Directors and officers as they make their decisions about the direction of the corporation should be very aware of the risk that they could be sued in Canadian courts.

Second, if companies say that they’re going to abide by certain standards, then they better verify that they’re doing it on the ground, otherwise, it will be used against them.

The first step of corporate social responsibility is to acknowledge that they do have that responsibility and that there are certain things they have to do.

Often the companies think that they are meeting CSR by simply signing onto various standards. But the trend now is that that’s not enough. You actually have to walk the walk.

Often the companies think that they are meeting CSR by simply signing onto various standards. But the trend now is that that’s not enough. You actually have to walk the walk.

Una Jefferson: Nevsun has signed onto International Finance Corporation principles that have labor standards in mining. Do you think this might have any bearing on this case?

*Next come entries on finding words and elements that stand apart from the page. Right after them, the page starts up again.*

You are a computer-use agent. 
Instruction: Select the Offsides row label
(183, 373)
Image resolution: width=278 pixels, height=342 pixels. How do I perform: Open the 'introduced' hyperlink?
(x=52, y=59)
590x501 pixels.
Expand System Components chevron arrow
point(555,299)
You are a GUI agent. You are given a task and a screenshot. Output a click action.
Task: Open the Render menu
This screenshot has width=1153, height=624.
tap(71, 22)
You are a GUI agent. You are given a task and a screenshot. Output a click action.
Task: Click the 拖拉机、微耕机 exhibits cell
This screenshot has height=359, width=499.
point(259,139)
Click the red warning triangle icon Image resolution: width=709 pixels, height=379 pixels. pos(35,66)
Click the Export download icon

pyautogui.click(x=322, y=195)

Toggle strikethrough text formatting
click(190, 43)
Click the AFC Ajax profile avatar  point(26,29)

Cory Wanless: Companies have increasingly wanted to not have what they call hard law. They want soft law. They want to sign onto voluntary standards, where everything’s sort of optional. The risk of doing that though is it sends a signal to the courts about what standards companies are applying to themselves and that feeds into the analysis of whether or not they’re negligent, whether or not they owed a duty of care, and what the standard of care is. The trend has been that companies sign onto these things thinking that there aren’t actual consequences to them, but as the rubber meets the road, it turns out that there are. My recommendation to companies is by all means, you should sign onto these things, but signing on is not enough, you actually have to do it.

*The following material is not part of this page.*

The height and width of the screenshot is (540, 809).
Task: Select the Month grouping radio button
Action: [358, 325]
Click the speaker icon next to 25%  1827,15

Una Jefferson: I know that the Trudeau government in Canada promised on creating an ombudsman post for a responsible enterprise abroad. The position has been created but it hasn’t been filled yet. Do you have any hopes for this position which will extensively be responsible for investigating human rights abuses by Canadian corporations abroad? Do you think this will change anything?

Cory Wanless: It’s a good question. I’m pretty pessimistic about any Canadian government, this one or any of the previous ones actually doing anything about this issue in part because the mining lobby is quite strong. It depends a lot on what powers the post is given, what independence is given, whether it can collect evidence, what findings it can make and ultimately what sanctions it can visit on bad actors. So far all we’ve got from the Canadian government is a vague announcement over a year ago and no details or actual staffing. I’m not so optimistic.

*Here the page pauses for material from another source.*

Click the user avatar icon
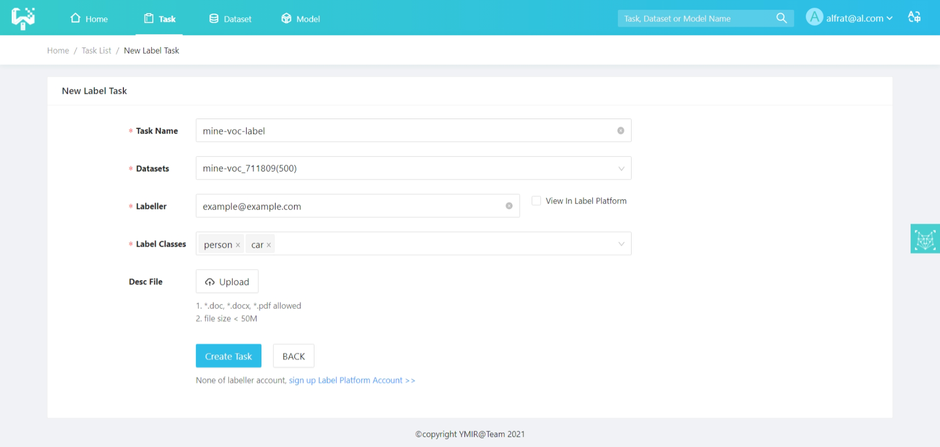This screenshot has width=940, height=447. (x=814, y=17)
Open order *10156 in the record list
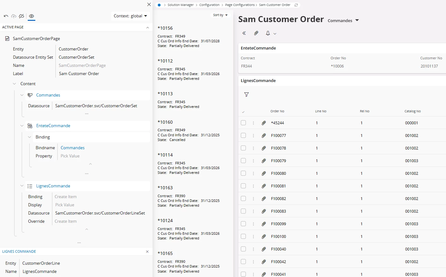This screenshot has height=277, width=446. [165, 28]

Una Jefferson: What would be a critical power that this office could have that would be a litmus test of how effective they would be?

Cory Wanless: Powers are really important. The biggest one being the power to compel evidence. You won’t be able to ever investigate what happened if you aren’t able to get the evidence. That means they have to have the power to subpoena documents from the company, and they have to have the power to interview various individuals under oath. If you don’t have those powers, you’re not going to be able to investigate, ever.